Gambaran tentang orang itu cocok dengan Oscar Tamm!"
Kakak beradik Hardy menghembuskan nafas. Dari selebaran
FBI yang diterima ayah mereka, mereka mengetahui bahwa Tamm adalah seorang pencuri permata yang terkenal kejam.
"Kita telah bertahun-tahun berusaha menangkapnya," kata
polisi itu menyesal, begitu selesai mengambil laporan mereka.
"Dia dan kawannya Nick Summers, seseorang yang bertubuh
sedang dengan warna rambut coklat muda dan kacamata berbingkai baja. Kalian tidak melihat di sekitar sini, bukan?"
"Tidak," jawab Frank. "Tetapi jika kami memperoleh suatu
petunjuk, akan segera kami beritahukan kepada anda."
"Terima kasih. Sampaikan salam saya kepada ayah kalian, ya?"
kata polisi itu sebelum ia dan rekannya pergi.
Joe mengusap kepalanya yang terbentur. "Apabila Tamm mengejar-ngejar permata itu, McVay, dari mana ia mengetahuinya? Ia tidak berada di pelelangan. Setidak-tidaknya, aku tidak melihatnya!"

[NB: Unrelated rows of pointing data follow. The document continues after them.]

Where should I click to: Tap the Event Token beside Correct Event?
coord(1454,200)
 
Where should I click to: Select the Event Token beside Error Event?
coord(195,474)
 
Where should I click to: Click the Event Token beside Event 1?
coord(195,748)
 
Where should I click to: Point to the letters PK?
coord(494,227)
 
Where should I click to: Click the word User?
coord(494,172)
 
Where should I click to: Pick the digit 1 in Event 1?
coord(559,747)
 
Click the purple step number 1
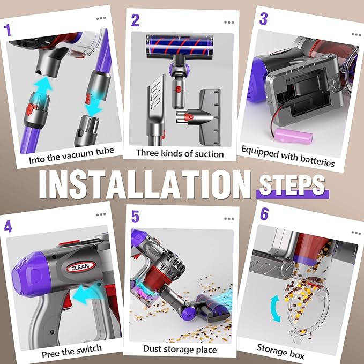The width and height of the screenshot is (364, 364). coord(8,30)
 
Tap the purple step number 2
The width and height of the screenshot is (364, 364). coord(135,20)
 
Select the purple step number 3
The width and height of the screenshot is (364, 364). coord(263,19)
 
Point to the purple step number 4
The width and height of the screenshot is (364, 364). coord(8,226)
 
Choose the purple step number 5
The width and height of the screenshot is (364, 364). coord(135,217)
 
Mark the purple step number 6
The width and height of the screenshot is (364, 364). coord(264,214)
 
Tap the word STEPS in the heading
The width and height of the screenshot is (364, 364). coord(292,184)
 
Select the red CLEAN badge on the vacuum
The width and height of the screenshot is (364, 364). coord(80,267)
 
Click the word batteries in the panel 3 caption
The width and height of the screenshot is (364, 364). coord(317,161)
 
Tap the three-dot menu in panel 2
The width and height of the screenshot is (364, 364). coord(229,23)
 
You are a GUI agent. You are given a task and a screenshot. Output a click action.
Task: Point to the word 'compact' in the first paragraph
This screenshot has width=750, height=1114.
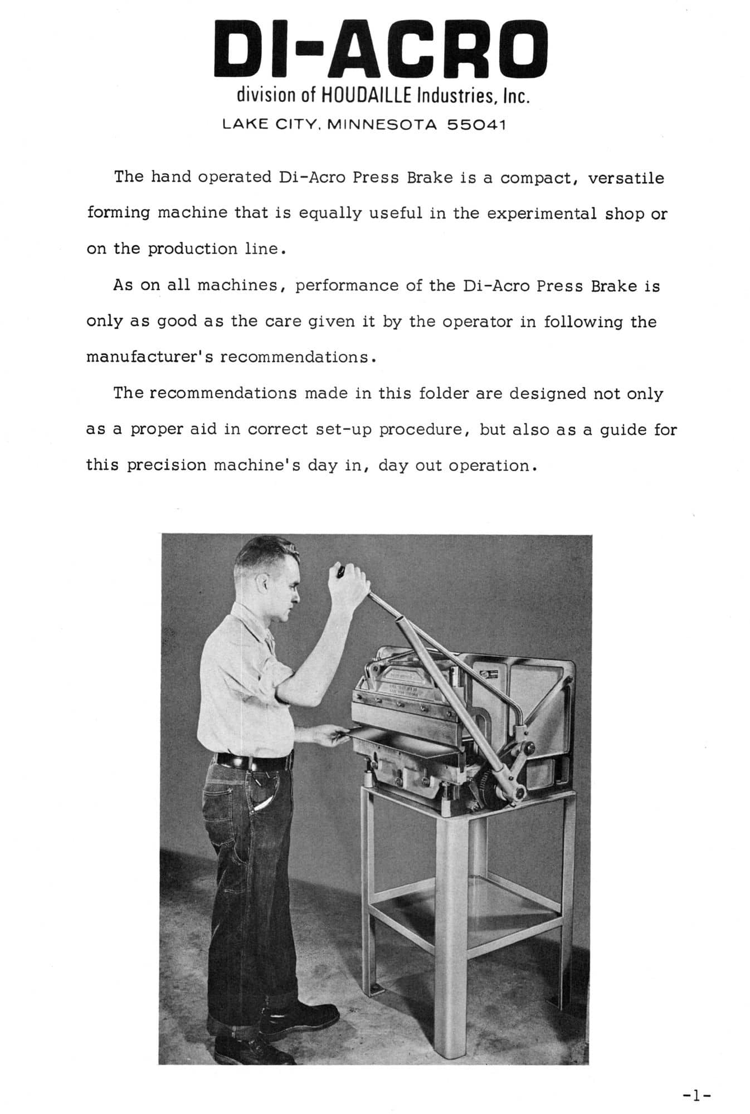[x=538, y=178]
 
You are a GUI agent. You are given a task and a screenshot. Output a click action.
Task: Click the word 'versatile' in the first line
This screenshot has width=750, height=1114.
[x=626, y=178]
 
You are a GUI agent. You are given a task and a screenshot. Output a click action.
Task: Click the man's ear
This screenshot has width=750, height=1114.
[x=262, y=583]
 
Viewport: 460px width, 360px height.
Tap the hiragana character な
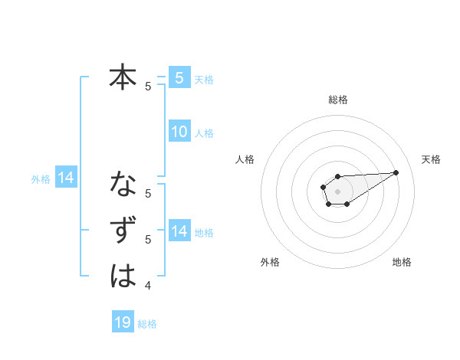[123, 185]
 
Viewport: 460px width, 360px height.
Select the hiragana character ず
[123, 231]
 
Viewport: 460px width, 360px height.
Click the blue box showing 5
[179, 78]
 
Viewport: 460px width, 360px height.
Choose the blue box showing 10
[179, 132]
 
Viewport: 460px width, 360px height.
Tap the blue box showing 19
[123, 322]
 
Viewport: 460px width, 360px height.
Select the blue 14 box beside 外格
[66, 178]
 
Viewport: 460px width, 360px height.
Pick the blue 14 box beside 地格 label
[179, 231]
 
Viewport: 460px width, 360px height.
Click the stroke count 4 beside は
[148, 286]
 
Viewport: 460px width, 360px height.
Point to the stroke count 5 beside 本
[148, 87]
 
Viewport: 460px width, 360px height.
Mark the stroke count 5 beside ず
[148, 240]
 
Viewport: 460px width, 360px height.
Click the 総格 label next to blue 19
[147, 324]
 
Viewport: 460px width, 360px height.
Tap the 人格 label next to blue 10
[204, 133]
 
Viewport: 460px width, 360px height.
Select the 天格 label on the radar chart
[431, 159]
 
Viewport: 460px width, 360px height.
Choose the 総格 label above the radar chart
[337, 100]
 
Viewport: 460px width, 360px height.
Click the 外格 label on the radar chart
[270, 262]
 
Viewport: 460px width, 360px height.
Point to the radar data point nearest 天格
[396, 172]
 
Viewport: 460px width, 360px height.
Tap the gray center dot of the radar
[337, 190]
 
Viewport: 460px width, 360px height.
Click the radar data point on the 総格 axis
[337, 176]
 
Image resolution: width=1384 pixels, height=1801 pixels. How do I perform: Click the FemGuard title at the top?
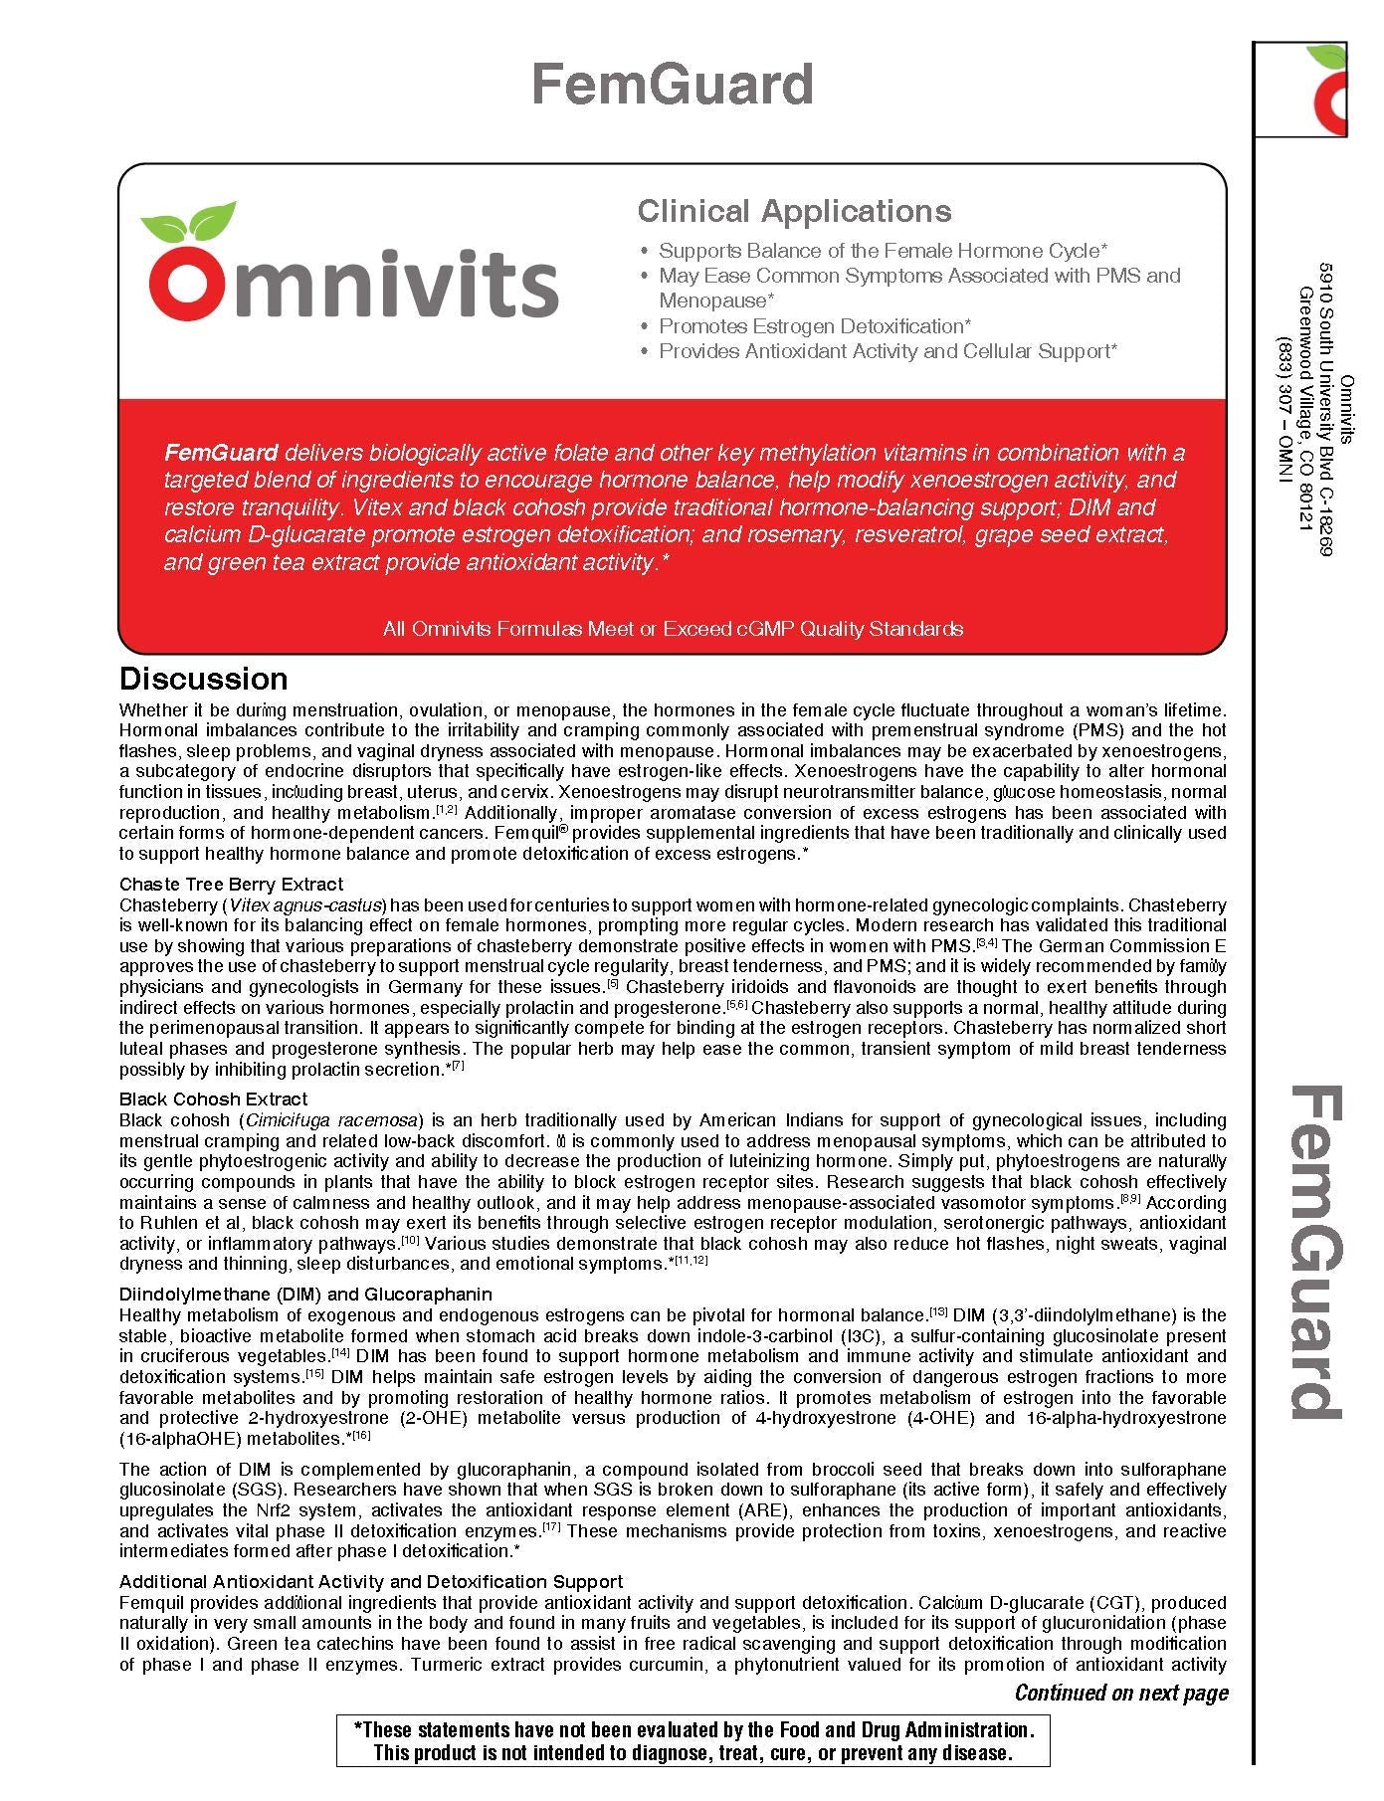click(673, 84)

"Kalian di sana?" tanya Mc Vay terkejut.
"Yaa, kami disewa untuk mengawal seorang pedagang permata dari Bayport, yang memiliki sebuah kotak surat penuh berisi batu bernilai untuk dilelangkan," jawab Frank. "Itulah sebabnya mengapa kami ada di New York. Tetapi kami pun hanya tinggal di sini selama pelelangan intan berlian. Kami tidak mengunjungi pelelangan permata. Mungkin Tamm berada di sana. Barangkali ia menyamar dan bersembunyi dalam kerumunan orang."
"Tidak mungkin !" sela Mc Vay. "Tidak ada kerumunan orang di sana. Permata itu begitu bernilai sehingga hanya lima pelelang saja diundang untuk mengadakan penawaran. Aku telah memperhatikan kalau-kalau salah seorang sainganku bertubuh seperti Tamm. Tetapi tidak, ia tidak ada di sana."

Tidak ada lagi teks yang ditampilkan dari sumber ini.